Character for character, reproduce every entry below.

### Supplied records
..............................
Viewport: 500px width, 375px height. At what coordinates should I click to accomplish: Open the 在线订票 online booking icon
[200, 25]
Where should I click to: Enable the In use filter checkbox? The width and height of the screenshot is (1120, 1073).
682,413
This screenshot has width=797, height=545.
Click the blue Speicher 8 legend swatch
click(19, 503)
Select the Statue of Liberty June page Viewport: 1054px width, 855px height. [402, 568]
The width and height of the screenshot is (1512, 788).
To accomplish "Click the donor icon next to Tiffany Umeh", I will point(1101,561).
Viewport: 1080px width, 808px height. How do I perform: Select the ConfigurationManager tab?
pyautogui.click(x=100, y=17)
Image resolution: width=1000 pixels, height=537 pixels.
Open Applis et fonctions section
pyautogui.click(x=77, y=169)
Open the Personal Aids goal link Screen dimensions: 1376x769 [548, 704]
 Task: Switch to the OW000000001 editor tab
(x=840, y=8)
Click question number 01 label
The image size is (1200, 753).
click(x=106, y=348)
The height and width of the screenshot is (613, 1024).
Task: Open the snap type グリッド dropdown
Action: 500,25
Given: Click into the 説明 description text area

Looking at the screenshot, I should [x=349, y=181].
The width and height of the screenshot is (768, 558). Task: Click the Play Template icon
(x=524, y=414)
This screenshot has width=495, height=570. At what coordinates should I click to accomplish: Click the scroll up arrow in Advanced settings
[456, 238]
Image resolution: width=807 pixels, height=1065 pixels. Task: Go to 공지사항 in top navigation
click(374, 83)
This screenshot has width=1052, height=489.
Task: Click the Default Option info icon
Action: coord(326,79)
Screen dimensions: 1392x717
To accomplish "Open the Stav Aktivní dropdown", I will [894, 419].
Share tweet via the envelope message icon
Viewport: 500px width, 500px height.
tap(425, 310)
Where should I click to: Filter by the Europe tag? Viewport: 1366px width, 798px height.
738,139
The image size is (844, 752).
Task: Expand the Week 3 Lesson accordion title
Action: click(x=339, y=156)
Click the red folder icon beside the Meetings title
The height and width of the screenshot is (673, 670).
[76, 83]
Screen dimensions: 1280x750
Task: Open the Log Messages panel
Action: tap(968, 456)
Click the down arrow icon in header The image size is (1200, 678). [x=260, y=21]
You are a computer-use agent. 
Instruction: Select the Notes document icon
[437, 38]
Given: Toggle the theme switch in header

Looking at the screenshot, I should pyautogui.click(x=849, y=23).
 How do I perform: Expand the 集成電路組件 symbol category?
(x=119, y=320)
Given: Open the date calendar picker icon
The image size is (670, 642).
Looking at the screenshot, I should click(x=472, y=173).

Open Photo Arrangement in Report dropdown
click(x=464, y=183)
..............................
### Finished exercise
Viewport: 500px width, 375px height. At what coordinates should I click to accomplish: Open the 在线订票 online booking icon
[200, 25]
Where should I click to: Enable the In use filter checkbox? The width and height of the screenshot is (1120, 1073).
682,413
This screenshot has width=797, height=545.
Click the blue Speicher 8 legend swatch
click(19, 503)
Select the Statue of Liberty June page Viewport: 1054px width, 855px height. [402, 568]
The width and height of the screenshot is (1512, 788).
To accomplish "Click the donor icon next to Tiffany Umeh", I will point(1101,561).
Viewport: 1080px width, 808px height. How do I perform: Select the ConfigurationManager tab?
pyautogui.click(x=100, y=17)
Image resolution: width=1000 pixels, height=537 pixels.
Open Applis et fonctions section
pyautogui.click(x=77, y=169)
Open the Personal Aids goal link Screen dimensions: 1376x769 [548, 704]
 Task: Switch to the OW000000001 editor tab
(x=840, y=8)
Click question number 01 label
The image size is (1200, 753).
click(x=106, y=348)
The height and width of the screenshot is (613, 1024).
Task: Open the snap type グリッド dropdown
Action: 500,25
Given: Click into the 説明 description text area

Looking at the screenshot, I should [x=349, y=181].
The width and height of the screenshot is (768, 558). Task: Click the Play Template icon
(x=524, y=414)
This screenshot has width=495, height=570. At what coordinates should I click to accomplish: Click the scroll up arrow in Advanced settings
[456, 238]
Image resolution: width=807 pixels, height=1065 pixels. Task: Go to 공지사항 in top navigation
click(374, 83)
This screenshot has width=1052, height=489.
Task: Click the Default Option info icon
Action: coord(326,79)
Screen dimensions: 1392x717
To accomplish "Open the Stav Aktivní dropdown", I will [894, 419].
Share tweet via the envelope message icon
Viewport: 500px width, 500px height.
tap(425, 310)
Where should I click to: Filter by the Europe tag? Viewport: 1366px width, 798px height.
738,139
The image size is (844, 752).
Task: Expand the Week 3 Lesson accordion title
Action: click(x=339, y=156)
Click the red folder icon beside the Meetings title
The height and width of the screenshot is (673, 670).
[76, 83]
Screen dimensions: 1280x750
Task: Open the Log Messages panel
Action: tap(968, 456)
Click the down arrow icon in header The image size is (1200, 678). [x=260, y=21]
You are a computer-use agent. 
Instruction: Select the Notes document icon
[437, 38]
Given: Toggle the theme switch in header

Looking at the screenshot, I should pyautogui.click(x=849, y=23).
 How do I perform: Expand the 集成電路組件 symbol category?
(x=119, y=320)
Given: Open the date calendar picker icon
The image size is (670, 642).
Looking at the screenshot, I should click(x=472, y=173).

Open Photo Arrangement in Report dropdown
click(x=464, y=183)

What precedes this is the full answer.